**Problem to solve**:
Only the lines below, from the one with "This screenshot has width=705, height=1568." through the one with "Image resolution: width=796", are to be written out, exactly.

BEGIN Available records

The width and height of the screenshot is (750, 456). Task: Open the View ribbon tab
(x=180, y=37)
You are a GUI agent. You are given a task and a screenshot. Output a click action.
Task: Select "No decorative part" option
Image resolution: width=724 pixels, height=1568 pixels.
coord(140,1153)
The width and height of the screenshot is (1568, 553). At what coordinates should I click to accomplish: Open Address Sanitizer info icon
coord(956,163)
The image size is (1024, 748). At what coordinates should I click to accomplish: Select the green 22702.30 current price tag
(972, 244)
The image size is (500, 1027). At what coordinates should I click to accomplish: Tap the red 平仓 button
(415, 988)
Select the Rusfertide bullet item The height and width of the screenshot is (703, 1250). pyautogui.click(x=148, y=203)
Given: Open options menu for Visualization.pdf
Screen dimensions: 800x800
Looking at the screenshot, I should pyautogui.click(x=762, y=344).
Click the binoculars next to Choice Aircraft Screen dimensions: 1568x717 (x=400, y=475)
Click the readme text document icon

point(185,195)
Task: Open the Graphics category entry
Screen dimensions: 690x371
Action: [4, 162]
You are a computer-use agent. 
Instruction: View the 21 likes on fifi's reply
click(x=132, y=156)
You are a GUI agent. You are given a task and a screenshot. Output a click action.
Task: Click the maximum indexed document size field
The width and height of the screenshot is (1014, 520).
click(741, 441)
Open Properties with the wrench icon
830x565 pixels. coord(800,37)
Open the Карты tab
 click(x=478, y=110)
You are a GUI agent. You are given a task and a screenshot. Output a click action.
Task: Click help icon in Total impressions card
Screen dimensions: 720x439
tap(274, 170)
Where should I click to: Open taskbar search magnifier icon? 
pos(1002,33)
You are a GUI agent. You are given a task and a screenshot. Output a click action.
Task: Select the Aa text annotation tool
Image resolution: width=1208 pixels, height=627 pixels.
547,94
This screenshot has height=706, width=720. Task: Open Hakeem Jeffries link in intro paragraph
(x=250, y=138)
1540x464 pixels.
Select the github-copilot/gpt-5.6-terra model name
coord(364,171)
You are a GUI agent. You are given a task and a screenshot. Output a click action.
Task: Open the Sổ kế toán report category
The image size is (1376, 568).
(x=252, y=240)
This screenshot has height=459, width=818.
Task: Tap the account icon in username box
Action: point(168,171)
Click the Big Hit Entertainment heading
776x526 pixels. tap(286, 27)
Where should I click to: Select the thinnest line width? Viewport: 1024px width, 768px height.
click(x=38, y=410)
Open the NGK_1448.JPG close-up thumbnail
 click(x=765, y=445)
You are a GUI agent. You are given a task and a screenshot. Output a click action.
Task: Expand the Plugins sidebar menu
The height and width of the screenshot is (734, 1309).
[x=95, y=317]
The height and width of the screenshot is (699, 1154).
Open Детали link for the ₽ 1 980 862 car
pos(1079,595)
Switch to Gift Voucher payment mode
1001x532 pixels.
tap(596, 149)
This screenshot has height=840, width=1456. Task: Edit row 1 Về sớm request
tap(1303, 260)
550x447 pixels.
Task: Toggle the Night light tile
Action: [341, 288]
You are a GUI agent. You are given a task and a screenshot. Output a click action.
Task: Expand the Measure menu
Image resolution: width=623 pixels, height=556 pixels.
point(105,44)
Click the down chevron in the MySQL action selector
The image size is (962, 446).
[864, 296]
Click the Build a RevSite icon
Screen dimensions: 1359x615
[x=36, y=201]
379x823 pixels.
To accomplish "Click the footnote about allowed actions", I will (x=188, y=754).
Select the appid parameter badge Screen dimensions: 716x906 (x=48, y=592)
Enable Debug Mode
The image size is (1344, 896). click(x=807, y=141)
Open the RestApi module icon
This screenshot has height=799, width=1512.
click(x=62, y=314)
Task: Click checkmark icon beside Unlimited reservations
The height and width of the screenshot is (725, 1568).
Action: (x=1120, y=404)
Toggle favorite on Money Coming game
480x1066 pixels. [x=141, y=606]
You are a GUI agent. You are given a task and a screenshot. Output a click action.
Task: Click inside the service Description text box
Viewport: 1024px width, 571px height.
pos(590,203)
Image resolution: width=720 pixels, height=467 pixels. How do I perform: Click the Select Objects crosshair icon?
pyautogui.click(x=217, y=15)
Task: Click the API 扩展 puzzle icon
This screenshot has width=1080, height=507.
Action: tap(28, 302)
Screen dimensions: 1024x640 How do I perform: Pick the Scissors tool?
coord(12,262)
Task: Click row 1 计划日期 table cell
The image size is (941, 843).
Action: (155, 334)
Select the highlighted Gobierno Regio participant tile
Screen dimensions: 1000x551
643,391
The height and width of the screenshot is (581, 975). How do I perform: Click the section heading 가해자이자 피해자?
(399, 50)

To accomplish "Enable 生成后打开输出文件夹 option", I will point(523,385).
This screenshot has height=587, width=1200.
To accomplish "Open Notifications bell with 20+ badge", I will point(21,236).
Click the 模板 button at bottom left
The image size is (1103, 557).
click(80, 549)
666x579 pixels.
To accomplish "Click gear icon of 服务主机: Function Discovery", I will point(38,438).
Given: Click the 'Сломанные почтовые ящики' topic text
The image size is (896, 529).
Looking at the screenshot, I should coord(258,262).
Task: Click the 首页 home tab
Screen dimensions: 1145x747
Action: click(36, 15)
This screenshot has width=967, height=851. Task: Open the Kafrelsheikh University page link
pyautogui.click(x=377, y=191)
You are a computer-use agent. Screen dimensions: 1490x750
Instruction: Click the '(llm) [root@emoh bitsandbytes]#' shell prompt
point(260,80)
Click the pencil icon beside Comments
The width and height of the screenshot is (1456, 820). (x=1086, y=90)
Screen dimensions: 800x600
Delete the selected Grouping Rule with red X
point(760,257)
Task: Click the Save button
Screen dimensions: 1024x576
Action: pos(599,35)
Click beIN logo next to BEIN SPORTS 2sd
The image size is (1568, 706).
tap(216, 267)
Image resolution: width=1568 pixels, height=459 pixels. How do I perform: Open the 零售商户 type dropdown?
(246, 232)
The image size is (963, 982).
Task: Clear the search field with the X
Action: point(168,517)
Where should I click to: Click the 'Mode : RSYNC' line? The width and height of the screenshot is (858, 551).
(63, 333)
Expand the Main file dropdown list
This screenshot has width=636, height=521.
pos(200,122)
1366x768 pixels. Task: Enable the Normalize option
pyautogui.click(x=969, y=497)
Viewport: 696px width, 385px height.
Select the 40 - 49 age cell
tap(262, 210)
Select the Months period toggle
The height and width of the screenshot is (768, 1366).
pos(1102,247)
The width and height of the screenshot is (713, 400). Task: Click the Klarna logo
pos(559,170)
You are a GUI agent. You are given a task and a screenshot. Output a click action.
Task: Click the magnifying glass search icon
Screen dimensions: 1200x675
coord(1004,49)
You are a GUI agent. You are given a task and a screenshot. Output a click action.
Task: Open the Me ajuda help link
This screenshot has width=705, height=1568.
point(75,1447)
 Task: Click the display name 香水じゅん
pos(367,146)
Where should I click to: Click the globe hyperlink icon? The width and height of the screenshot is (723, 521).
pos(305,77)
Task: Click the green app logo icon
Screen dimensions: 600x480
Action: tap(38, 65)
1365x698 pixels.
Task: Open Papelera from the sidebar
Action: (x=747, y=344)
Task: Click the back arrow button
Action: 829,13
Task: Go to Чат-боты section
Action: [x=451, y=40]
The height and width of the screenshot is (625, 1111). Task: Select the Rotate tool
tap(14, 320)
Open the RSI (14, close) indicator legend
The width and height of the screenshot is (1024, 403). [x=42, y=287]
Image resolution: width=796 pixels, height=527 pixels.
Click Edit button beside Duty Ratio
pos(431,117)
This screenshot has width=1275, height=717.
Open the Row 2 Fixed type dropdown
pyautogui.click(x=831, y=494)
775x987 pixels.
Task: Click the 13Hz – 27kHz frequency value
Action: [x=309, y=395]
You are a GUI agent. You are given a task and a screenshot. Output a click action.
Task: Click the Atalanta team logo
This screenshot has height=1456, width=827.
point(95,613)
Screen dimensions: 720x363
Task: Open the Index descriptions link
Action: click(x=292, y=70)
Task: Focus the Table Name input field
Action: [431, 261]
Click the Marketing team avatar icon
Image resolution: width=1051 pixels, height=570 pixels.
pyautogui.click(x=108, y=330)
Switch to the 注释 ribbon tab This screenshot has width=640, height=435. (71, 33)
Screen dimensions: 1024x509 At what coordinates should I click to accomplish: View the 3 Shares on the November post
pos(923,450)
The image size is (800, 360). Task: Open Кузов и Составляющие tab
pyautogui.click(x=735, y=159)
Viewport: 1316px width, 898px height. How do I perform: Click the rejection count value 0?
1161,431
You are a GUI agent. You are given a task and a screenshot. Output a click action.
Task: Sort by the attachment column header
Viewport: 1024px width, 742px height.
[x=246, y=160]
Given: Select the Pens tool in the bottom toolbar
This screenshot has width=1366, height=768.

END Available records

**Written answer**:
This screenshot has width=705, height=1568.
point(75,1447)
 Task: Click the display name 香水じゅん
pos(367,146)
Where should I click to: Click the globe hyperlink icon? The width and height of the screenshot is (723, 521).
pos(305,77)
Task: Click the green app logo icon
Screen dimensions: 600x480
Action: tap(38, 65)
1365x698 pixels.
Task: Open Papelera from the sidebar
Action: (x=747, y=344)
Task: Click the back arrow button
Action: 829,13
Task: Go to Чат-боты section
Action: [x=451, y=40]
The height and width of the screenshot is (625, 1111). Task: Select the Rotate tool
tap(14, 320)
Open the RSI (14, close) indicator legend
The width and height of the screenshot is (1024, 403). [x=42, y=287]
Image resolution: width=796 pixels, height=527 pixels.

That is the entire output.